Return every record below exactly.

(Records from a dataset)
────

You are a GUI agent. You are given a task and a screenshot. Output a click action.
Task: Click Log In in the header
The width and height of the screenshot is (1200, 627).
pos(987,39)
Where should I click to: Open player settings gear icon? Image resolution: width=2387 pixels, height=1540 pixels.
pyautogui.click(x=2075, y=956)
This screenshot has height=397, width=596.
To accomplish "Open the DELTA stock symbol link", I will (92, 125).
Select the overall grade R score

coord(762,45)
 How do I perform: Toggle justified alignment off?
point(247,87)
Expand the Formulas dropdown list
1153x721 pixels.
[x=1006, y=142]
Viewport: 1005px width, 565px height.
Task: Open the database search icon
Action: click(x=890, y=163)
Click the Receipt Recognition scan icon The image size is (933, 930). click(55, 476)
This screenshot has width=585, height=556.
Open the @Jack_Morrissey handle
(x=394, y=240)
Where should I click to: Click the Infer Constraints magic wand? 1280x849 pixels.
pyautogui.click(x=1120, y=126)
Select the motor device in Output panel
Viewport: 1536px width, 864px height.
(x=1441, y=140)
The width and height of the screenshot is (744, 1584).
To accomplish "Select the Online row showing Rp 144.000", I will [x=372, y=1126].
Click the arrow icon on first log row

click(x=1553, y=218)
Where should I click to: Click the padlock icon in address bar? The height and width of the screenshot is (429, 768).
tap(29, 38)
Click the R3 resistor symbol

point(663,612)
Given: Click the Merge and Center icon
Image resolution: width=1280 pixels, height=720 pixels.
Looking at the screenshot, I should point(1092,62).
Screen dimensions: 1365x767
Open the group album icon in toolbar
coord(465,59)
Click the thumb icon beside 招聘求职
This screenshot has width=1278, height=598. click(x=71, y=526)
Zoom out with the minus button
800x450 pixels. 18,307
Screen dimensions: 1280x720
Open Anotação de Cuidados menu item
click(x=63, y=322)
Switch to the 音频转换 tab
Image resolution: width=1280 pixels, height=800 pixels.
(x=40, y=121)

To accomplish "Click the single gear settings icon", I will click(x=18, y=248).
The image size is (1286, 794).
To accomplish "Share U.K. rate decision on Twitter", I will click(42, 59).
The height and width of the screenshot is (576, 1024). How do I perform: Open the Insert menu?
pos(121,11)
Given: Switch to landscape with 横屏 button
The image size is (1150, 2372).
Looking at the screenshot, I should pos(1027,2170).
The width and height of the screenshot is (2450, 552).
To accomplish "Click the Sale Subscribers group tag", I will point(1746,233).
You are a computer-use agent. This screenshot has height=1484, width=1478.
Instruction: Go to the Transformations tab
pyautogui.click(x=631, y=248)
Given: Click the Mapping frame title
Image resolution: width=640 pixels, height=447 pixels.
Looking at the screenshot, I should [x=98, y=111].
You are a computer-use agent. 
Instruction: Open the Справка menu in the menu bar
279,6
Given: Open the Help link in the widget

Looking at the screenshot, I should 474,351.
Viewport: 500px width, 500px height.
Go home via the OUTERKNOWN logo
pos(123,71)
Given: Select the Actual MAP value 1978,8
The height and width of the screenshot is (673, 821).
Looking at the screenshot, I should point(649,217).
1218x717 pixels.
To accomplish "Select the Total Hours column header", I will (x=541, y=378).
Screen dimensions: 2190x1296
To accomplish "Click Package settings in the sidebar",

────

▶ Response
You are a GUI agent. You are given a task and a screenshot. Output a click action.
Task: Click Log In in the header
The width and height of the screenshot is (1200, 627).
pos(987,39)
Where should I click to: Open player settings gear icon? Image resolution: width=2387 pixels, height=1540 pixels.
pyautogui.click(x=2075, y=956)
This screenshot has height=397, width=596.
To accomplish "Open the DELTA stock symbol link", I will (92, 125).
Select the overall grade R score

coord(762,45)
 How do I perform: Toggle justified alignment off?
point(247,87)
Expand the Formulas dropdown list
1153x721 pixels.
[x=1006, y=142]
Viewport: 1005px width, 565px height.
Task: Open the database search icon
Action: click(x=890, y=163)
Click the Receipt Recognition scan icon The image size is (933, 930). click(55, 476)
This screenshot has width=585, height=556.
Open the @Jack_Morrissey handle
(x=394, y=240)
Where should I click to: Click the Infer Constraints magic wand? 1280x849 pixels.
pyautogui.click(x=1120, y=126)
Select the motor device in Output panel
Viewport: 1536px width, 864px height.
(x=1441, y=140)
The width and height of the screenshot is (744, 1584).
To accomplish "Select the Online row showing Rp 144.000", I will [x=372, y=1126].
Click the arrow icon on first log row

click(x=1553, y=218)
Where should I click to: Click the padlock icon in address bar? The height and width of the screenshot is (429, 768).
tap(29, 38)
Click the R3 resistor symbol

point(663,612)
Given: Click the Merge and Center icon
Image resolution: width=1280 pixels, height=720 pixels.
Looking at the screenshot, I should point(1092,62).
Screen dimensions: 1365x767
Open the group album icon in toolbar
coord(465,59)
Click the thumb icon beside 招聘求职
This screenshot has width=1278, height=598. click(x=71, y=526)
Zoom out with the minus button
800x450 pixels. 18,307
Screen dimensions: 1280x720
Open Anotação de Cuidados menu item
click(x=63, y=322)
Switch to the 音频转换 tab
Image resolution: width=1280 pixels, height=800 pixels.
(x=40, y=121)

To accomplish "Click the single gear settings icon", I will click(x=18, y=248).
The image size is (1286, 794).
To accomplish "Share U.K. rate decision on Twitter", I will click(42, 59).
The height and width of the screenshot is (576, 1024). How do I perform: Open the Insert menu?
pos(121,11)
Given: Switch to landscape with 横屏 button
The image size is (1150, 2372).
Looking at the screenshot, I should pos(1027,2170).
The width and height of the screenshot is (2450, 552).
To accomplish "Click the Sale Subscribers group tag", I will point(1746,233).
You are a computer-use agent. This screenshot has height=1484, width=1478.
Instruction: Go to the Transformations tab
pyautogui.click(x=631, y=248)
Given: Click the Mapping frame title
Image resolution: width=640 pixels, height=447 pixels.
Looking at the screenshot, I should [x=98, y=111].
You are a computer-use agent. 
Instruction: Open the Справка menu in the menu bar
279,6
Given: Open the Help link in the widget

Looking at the screenshot, I should 474,351.
Viewport: 500px width, 500px height.
Go home via the OUTERKNOWN logo
pos(123,71)
Given: Select the Actual MAP value 1978,8
The height and width of the screenshot is (673, 821).
Looking at the screenshot, I should point(649,217).
1218x717 pixels.
To accomplish "Select the Total Hours column header", I will (x=541, y=378).
Screen dimensions: 2190x1296
To accomplish "Click Package settings in the sidebar",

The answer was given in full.